» **EXERCISE TASK**:
Format the lines below as a JSON list of strings, with one string for each line and any blank lines omitted.

%%

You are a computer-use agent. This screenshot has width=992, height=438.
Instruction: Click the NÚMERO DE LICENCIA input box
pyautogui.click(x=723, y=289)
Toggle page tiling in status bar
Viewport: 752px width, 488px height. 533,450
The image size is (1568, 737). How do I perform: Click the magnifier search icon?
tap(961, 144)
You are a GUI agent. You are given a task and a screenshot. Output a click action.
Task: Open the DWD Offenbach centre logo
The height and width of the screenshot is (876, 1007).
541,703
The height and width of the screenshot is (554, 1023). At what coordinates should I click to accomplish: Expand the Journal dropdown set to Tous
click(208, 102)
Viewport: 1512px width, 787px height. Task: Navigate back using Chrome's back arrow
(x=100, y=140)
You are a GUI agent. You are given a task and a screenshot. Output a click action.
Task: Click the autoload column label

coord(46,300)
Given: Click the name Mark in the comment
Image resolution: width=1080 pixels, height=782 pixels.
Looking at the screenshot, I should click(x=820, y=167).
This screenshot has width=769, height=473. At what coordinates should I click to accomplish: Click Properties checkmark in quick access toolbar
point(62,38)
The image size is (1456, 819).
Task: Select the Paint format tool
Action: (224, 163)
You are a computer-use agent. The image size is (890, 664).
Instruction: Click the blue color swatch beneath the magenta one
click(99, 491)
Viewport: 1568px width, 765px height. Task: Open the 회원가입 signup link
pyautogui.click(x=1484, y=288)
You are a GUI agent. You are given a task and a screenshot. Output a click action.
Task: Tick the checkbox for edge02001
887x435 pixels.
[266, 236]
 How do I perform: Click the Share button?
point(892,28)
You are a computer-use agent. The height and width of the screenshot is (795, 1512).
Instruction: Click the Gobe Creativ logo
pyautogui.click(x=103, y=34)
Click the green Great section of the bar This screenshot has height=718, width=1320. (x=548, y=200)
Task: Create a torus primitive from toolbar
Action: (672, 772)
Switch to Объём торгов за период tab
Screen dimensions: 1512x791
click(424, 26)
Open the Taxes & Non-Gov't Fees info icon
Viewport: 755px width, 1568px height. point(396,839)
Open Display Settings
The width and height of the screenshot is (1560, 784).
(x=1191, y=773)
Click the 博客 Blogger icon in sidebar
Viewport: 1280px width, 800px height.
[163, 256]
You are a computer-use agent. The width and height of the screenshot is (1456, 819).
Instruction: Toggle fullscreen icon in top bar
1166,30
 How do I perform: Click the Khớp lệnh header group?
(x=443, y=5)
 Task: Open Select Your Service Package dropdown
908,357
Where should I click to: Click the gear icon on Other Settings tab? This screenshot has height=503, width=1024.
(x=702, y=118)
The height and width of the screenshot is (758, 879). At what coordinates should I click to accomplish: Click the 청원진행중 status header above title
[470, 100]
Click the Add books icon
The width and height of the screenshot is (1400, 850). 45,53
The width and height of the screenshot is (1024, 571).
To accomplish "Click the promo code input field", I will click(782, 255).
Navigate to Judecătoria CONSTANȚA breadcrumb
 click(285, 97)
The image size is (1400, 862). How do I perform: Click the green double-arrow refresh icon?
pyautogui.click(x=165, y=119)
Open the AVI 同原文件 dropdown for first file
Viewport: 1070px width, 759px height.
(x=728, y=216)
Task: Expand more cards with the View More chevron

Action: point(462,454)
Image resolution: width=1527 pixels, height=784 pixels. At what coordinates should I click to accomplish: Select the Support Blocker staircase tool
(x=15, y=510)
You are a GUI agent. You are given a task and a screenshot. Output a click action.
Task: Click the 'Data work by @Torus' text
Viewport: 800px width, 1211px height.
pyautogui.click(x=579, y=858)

%%

» **FINAL RESULT**:
[
  "You are a computer-use agent. This screenshot has width=992, height=438.",
  "Instruction: Click the NÚMERO DE LICENCIA input box",
  "pyautogui.click(x=723, y=289)",
  "Toggle page tiling in status bar",
  "Viewport: 752px width, 488px height. 533,450",
  "The image size is (1568, 737). How do I perform: Click the magnifier search icon?",
  "tap(961, 144)",
  "You are a GUI agent. You are given a task and a screenshot. Output a click action.",
  "Task: Open the DWD Offenbach centre logo",
  "The height and width of the screenshot is (876, 1007).",
  "541,703",
  "The height and width of the screenshot is (554, 1023). At what coordinates should I click to accomplish: Expand the Journal dropdown set to Tous",
  "click(208, 102)",
  "Viewport: 1512px width, 787px height. Task: Navigate back using Chrome's back arrow",
  "(x=100, y=140)",
  "You are a GUI agent. You are given a task and a screenshot. Output a click action.",
  "Task: Click the autoload column label",
  "coord(46,300)",
  "Given: Click the name Mark in the comment",
  "Image resolution: width=1080 pixels, height=782 pixels.",
  "Looking at the screenshot, I should click(x=820, y=167).",
  "This screenshot has width=769, height=473. At what coordinates should I click to accomplish: Click Properties checkmark in quick access toolbar",
  "point(62,38)",
  "The image size is (1456, 819).",
  "Task: Select the Paint format tool",
  "Action: (224, 163)",
  "You are a computer-use agent. The image size is (890, 664).",
  "Instruction: Click the blue color swatch beneath the magenta one",
  "click(99, 491)",
  "Viewport: 1568px width, 765px height. Task: Open the 회원가입 signup link",
  "pyautogui.click(x=1484, y=288)",
  "You are a GUI agent. You are given a task and a screenshot. Output a click action.",
  "Task: Tick the checkbox for edge02001",
  "887x435 pixels.",
  "[266, 236]",
  " How do I perform: Click the Share button?",
  "point(892,28)",
  "You are a computer-use agent. The height and width of the screenshot is (795, 1512).",
  "Instruction: Click the Gobe Creativ logo",
  "pyautogui.click(x=103, y=34)",
  "Click the green Great section of the bar This screenshot has height=718, width=1320. (x=548, y=200)",
  "Task: Create a torus primitive from toolbar",
  "Action: (672, 772)",
  "Switch to Объём торгов за период tab",
  "Screen dimensions: 1512x791",
  "click(424, 26)",
  "Open the Taxes & Non-Gov't Fees info icon",
  "Viewport: 755px width, 1568px height. point(396,839)",
  "Open Display Settings",
  "The width and height of the screenshot is (1560, 784).",
  "(x=1191, y=773)",
  "Click the 博客 Blogger icon in sidebar",
  "Viewport: 1280px width, 800px height.",
  "[163, 256]",
  "You are a computer-use agent. The width and height of the screenshot is (1456, 819).",
  "Instruction: Toggle fullscreen icon in top bar",
  "1166,30",
  " How do I perform: Click the Khớp lệnh header group?",
  "(x=443, y=5)",
  " Task: Open Select Your Service Package dropdown",
  "908,357",
  "Where should I click to: Click the gear icon on Other Settings tab? This screenshot has height=503, width=1024.",
  "(x=702, y=118)",
  "The height and width of the screenshot is (758, 879). At what coordinates should I click to accomplish: Click the 청원진행중 status header above title",
  "[470, 100]",
  "Click the Add books icon",
  "The width and height of the screenshot is (1400, 850). 45,53",
  "The width and height of the screenshot is (1024, 571).",
  "To accomplish \"Click the promo code input field\", I will click(782, 255).",
  "Navigate to Judecătoria CONSTANȚA breadcrumb",
  " click(285, 97)",
  "The image size is (1400, 862). How do I perform: Click the green double-arrow refresh icon?",
  "pyautogui.click(x=165, y=119)",
  "Open the AVI 同原文件 dropdown for first file",
  "Viewport: 1070px width, 759px height.",
  "(x=728, y=216)",
  "Task: Expand more cards with the View More chevron",
  "Action: point(462,454)",
  "Image resolution: width=1527 pixels, height=784 pixels. At what coordinates should I click to accomplish: Select the Support Blocker staircase tool",
  "(x=15, y=510)",
  "You are a GUI agent. You are given a task and a screenshot. Output a click action.",
  "Task: Click the 'Data work by @Torus' text",
  "Viewport: 800px width, 1211px height.",
  "pyautogui.click(x=579, y=858)"
]